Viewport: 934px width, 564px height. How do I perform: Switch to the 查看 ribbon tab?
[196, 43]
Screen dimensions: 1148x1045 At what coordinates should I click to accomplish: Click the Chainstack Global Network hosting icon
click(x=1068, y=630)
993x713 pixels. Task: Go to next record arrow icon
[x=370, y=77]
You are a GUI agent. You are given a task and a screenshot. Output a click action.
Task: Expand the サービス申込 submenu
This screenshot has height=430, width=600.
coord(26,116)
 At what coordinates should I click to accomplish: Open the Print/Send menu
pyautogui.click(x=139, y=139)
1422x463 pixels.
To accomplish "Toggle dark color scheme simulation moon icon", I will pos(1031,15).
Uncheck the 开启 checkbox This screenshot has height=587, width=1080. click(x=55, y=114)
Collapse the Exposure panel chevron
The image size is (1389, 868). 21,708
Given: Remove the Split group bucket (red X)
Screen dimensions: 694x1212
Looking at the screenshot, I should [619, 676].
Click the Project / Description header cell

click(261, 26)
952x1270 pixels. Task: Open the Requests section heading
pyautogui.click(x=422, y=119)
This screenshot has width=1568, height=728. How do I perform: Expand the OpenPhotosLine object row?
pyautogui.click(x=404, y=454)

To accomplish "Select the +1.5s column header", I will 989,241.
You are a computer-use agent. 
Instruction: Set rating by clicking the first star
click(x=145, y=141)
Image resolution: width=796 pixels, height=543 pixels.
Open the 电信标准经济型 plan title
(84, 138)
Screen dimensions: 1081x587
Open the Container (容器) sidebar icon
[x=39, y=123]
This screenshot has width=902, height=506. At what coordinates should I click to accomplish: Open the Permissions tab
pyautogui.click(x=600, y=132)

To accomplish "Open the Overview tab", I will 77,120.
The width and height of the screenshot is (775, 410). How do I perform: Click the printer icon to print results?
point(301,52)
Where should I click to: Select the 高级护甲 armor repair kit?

TASK GOAL: Copy all of the records above word for word, preserving every line without alteration.

THE COMPLETED TASK:
Viewport: 934px width, 564px height. How do I perform: Switch to the 查看 ribbon tab?
[196, 43]
Screen dimensions: 1148x1045 At what coordinates should I click to accomplish: Click the Chainstack Global Network hosting icon
click(x=1068, y=630)
993x713 pixels. Task: Go to next record arrow icon
[x=370, y=77]
You are a GUI agent. You are given a task and a screenshot. Output a click action.
Task: Expand the サービス申込 submenu
This screenshot has height=430, width=600.
coord(26,116)
 At what coordinates should I click to accomplish: Open the Print/Send menu
pyautogui.click(x=139, y=139)
1422x463 pixels.
To accomplish "Toggle dark color scheme simulation moon icon", I will pos(1031,15).
Uncheck the 开启 checkbox This screenshot has height=587, width=1080. click(x=55, y=114)
Collapse the Exposure panel chevron
The image size is (1389, 868). 21,708
Given: Remove the Split group bucket (red X)
Screen dimensions: 694x1212
Looking at the screenshot, I should [619, 676].
Click the Project / Description header cell

click(261, 26)
952x1270 pixels. Task: Open the Requests section heading
pyautogui.click(x=422, y=119)
This screenshot has width=1568, height=728. How do I perform: Expand the OpenPhotosLine object row?
pyautogui.click(x=404, y=454)

To accomplish "Select the +1.5s column header", I will 989,241.
You are a computer-use agent. 
Instruction: Set rating by clicking the first star
click(x=145, y=141)
Image resolution: width=796 pixels, height=543 pixels.
Open the 电信标准经济型 plan title
(84, 138)
Screen dimensions: 1081x587
Open the Container (容器) sidebar icon
[x=39, y=123]
This screenshot has width=902, height=506. At what coordinates should I click to accomplish: Open the Permissions tab
pyautogui.click(x=600, y=132)

To accomplish "Open the Overview tab", I will 77,120.
The width and height of the screenshot is (775, 410). How do I perform: Click the printer icon to print results?
point(301,52)
Where should I click to: Select the 高级护甲 armor repair kit?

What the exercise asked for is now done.